Cuentan que, mientras rezaba, los bueyes seguían su labor sin descanso, como si la fe también supiera manejar el timón de la tierra. Isidro se casó con María Toribia, mujer serena y generosa. Tuvieron un hijo, Illán, y vivieron en pobreza, pero con una riqueza que no se mide en monedas: la caridad. Si sobraba pan, sobraba para todos.
El milagro más recordado ocurrió cuando Illán cayó a un pozo. Sin tiempo para cuerdas ni manos, Isidro y María rezaron con fuerza, y el agua comenzó a subir hasta devolver al niño sano y salvo. Fue el primero de muchos prodigios que la gente contaría.
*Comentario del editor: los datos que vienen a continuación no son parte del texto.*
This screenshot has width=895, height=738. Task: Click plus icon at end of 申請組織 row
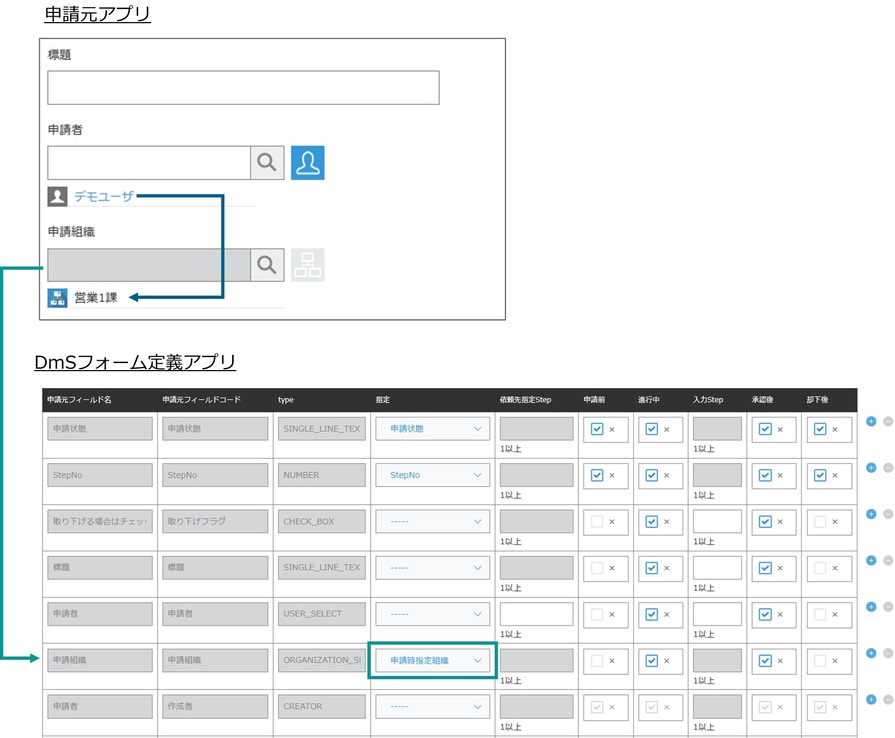click(x=871, y=653)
María, conocida después como Santa María de la Cabeza, protagonizó otro milagro: cruzar el Jarama sin mojarse, cuando las aguas se abrieron para limpiar su honra.
Isidro murió un 30 de noviembre y fue enterrado en la iglesia de San Andrés. Con el tiempo, su cuerpo incorrupto se convirtió en objeto de veneración y su nombre en súplica contra la sequía y la peste. Así, el labrador humilde se convirtió en patrón de Madrid, no por corona ni espada, sino por la fuerza de la fe y el milagro que brota del barro.
Hoy, más de ocho siglos después, la ciudad lo celebra cada 15 de mayo con una fiesta que mezcla devoción y verbena. La Pradera se llena de mantones, claveles y rosquillas; los chulapos bailan chotis, las casetas huelen a gallinejas y limonada, y la cola para llenar botellas con el agua del santo serpentea junto a la ermita. Gigantes y cabezudos recorren las calles, las verbenas suenan en Las Vistillas y la Plaza Mayor, y Madrid entero parece latir al compás de una tradición que une fe y alegría.
San Isidro no es solo santo: es el corazón de la Pradera, el alma castiza que recuerda que detrás de los altares hubo dos vidas sencillas que entendieron que la fe también se cultiva en la tierra y se comparte en el pan.